═════ Extract

We celebrate water and life through the art of dance. In parallel we are aware that environmental actions are needed to make visible the water issues our world is facing right now. How our local choreographers worked to achieve this goal? Here some examples. The list is still growing, so check regularly!
- Takoradi, Ghana – 2017: The dancers were members of the Nananom (The King’s) traditional troupe.
The dance performance was choreographed to raise awareness about the adverse impacts of unsustainable mining practices, called galamsey. The ideologies reflected in the choreography and overall performances advocates a “Bottom-Up” approach and effective stakeholder engagement practices. The chief of Funko region and the regent of Akatenke spoke about the importance of the event and their efforts to stop Galamsey practices. ~ Emmanuel Brace
- Boca Raton, Florida, USA 2017: The greatest impact this event had was that students, ages 11-16, participated in critical and creative thinking around water issues. They discussed the roles water plays in their lives, the concerns that they had re: water, and created poetry and reflections, as well as movement. For many students, this was the first time they used art to engage in an activist way. I am hoping to continue to do the Global Water Dances, as well as the National, and use this as an example for how young people can be involved in activism and issues. ~Nicole Perry
- Buffalo River, NY, USA 2017: We raised awareness of the need for increased research on effects of ingested environmental toxins and continued advocacy for clean water because research shows certain environmental exposures, for people with genetic predisposition, increase risk of developing Parkinson’s disease. PCBs have been found in relatively high concentrations in the brains of people who had Parkinson disease. Our message is especially strong because our Global Water Dances performers are people with Parkinson disease. ~ Cynthia Pegado
- Flint, Michigan, USA 2017: The Flint Youth Ballet has participated in community engagement events for over 25 years, but our current group had not yet had the opportunity, but had requested it. Global Water Dances came at the perfect time for our curriculum as well as a chance for our students to communicate their anger, fear and hope during the Flint Water Crisis. The Flint water crisis first started in 2014 when the drinking water source for the city of Flint, Michigan was changed from Lake Huron and the Detroit River to the cheaper Flint River. Due to insufficient water treatment, lead leached from the lead water pipes into the drinking water, exposing over 100,000 residents. After a pair of scientific studies proved lead contamination was present in the water supply, a federal state of emergency was declared in January 2016 and Flint residents were instructed to use only bottled or filtered water for drinking, cooking, cleaning, and bathing.
- Bogota, Colombia 2015: Performers, environmental groups and general public were invited to clean up the river Arzobispo right before the performance.
- Morelos, Mexico 2015: created the multi disciplinary project “Caudal”. Their first action will be in June 2016. The community is going to clean the empty river channels in Tlayacapan, Morelos prior to the rainy season and the choreographers will lead the awareness and creativity workshops for the children.
- New York City, USA 2013: Audience signed petitions to stop fracking with Sane Energy project. Fracking ceased in NYS for at least several years. 2015: GWD New York City did a 2 hour talk about GWD and water issues at the 92Y coalescing the filmmaker, two choreographers in person and one by film together with the head of Urban Planning of the NYC Parks department.

══════════

§ **What you need to do**
**1.** Say whether each statement below agrees with the water dances text. Answer yes or no for each and quote the deciding words from the text.
(a) The students who took part in Boca Raton were between 11 and 16 years old.
(b) The Flint water crisis began in 2016.
(c) In Bogota, the river Arzobispo was cleaned up after the performance.
**2.** Turn the paragraph of the water dances text that begins "Buffalo River, NY" into a short list that keeps its main facts.
**3.** Copy word for word the part of the water dances text starting with "We celebrate water" and going on through "King’s) traditional troupe.".

═════ Extracted information

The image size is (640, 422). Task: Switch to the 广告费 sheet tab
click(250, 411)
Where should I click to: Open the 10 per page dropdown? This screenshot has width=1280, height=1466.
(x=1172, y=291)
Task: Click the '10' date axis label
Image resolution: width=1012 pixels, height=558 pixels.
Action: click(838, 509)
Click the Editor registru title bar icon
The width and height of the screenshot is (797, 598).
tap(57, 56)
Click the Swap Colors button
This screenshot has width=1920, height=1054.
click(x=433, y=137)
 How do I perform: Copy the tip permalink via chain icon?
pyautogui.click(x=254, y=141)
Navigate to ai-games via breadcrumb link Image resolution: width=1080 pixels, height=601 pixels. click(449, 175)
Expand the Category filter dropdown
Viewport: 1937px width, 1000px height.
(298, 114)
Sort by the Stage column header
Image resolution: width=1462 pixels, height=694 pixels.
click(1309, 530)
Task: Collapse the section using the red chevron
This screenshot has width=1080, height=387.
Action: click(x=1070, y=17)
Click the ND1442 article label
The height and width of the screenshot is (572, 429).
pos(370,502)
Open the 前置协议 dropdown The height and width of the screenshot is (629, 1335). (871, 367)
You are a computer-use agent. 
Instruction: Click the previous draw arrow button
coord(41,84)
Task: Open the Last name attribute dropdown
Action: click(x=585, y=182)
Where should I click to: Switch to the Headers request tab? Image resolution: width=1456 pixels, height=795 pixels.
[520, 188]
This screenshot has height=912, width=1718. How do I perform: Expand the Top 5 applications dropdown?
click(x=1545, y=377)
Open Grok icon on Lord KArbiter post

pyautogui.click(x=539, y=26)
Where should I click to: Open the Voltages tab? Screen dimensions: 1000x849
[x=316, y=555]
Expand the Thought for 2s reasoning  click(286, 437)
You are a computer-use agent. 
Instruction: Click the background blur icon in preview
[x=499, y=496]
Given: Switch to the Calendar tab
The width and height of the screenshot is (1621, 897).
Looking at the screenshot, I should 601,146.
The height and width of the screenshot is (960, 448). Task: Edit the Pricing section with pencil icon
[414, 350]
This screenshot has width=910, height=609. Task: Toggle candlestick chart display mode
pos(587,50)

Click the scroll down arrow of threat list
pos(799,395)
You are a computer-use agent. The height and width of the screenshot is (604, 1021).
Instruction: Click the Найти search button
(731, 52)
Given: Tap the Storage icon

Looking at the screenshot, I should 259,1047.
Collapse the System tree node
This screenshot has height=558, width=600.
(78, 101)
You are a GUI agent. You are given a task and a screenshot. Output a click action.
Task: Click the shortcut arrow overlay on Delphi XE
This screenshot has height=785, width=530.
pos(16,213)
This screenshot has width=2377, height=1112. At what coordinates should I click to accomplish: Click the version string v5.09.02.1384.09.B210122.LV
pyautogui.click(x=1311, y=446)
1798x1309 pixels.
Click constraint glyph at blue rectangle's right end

══════════

§ **Answers below**
**1.**
(a) Yes: "students, ages 11-16, participated in critical and creative thinking around water issues"
(b) No: "The Flint water crisis first started in 2014"
(c) No: "clean up the river Arzobispo right before the performance"

**2.**
- Place and year: Buffalo River, NY, USA, 2017.
- The event raised awareness of the need for more research on the effects of ingested environmental toxins, and for continued advocacy for clean water.
- The reason: research shows that certain environmental exposures increase the risk of Parkinson's disease for people with a genetic predisposition.
- PCBs have been found in relatively high concentrations in the brains of people who had Parkinson disease.
- The message is especially strong because the performers are people with Parkinson disease.

**3.**
We celebrate water and life through the art of dance. In parallel we are aware that environmental actions are needed to make visible the water issues our world is facing right now. How our local choreographers worked to achieve this goal? Here some examples. The list is still growing, so check regularly!
- Takoradi, Ghana – 2017: The dancers were members of the Nananom (The King’s) traditional troupe.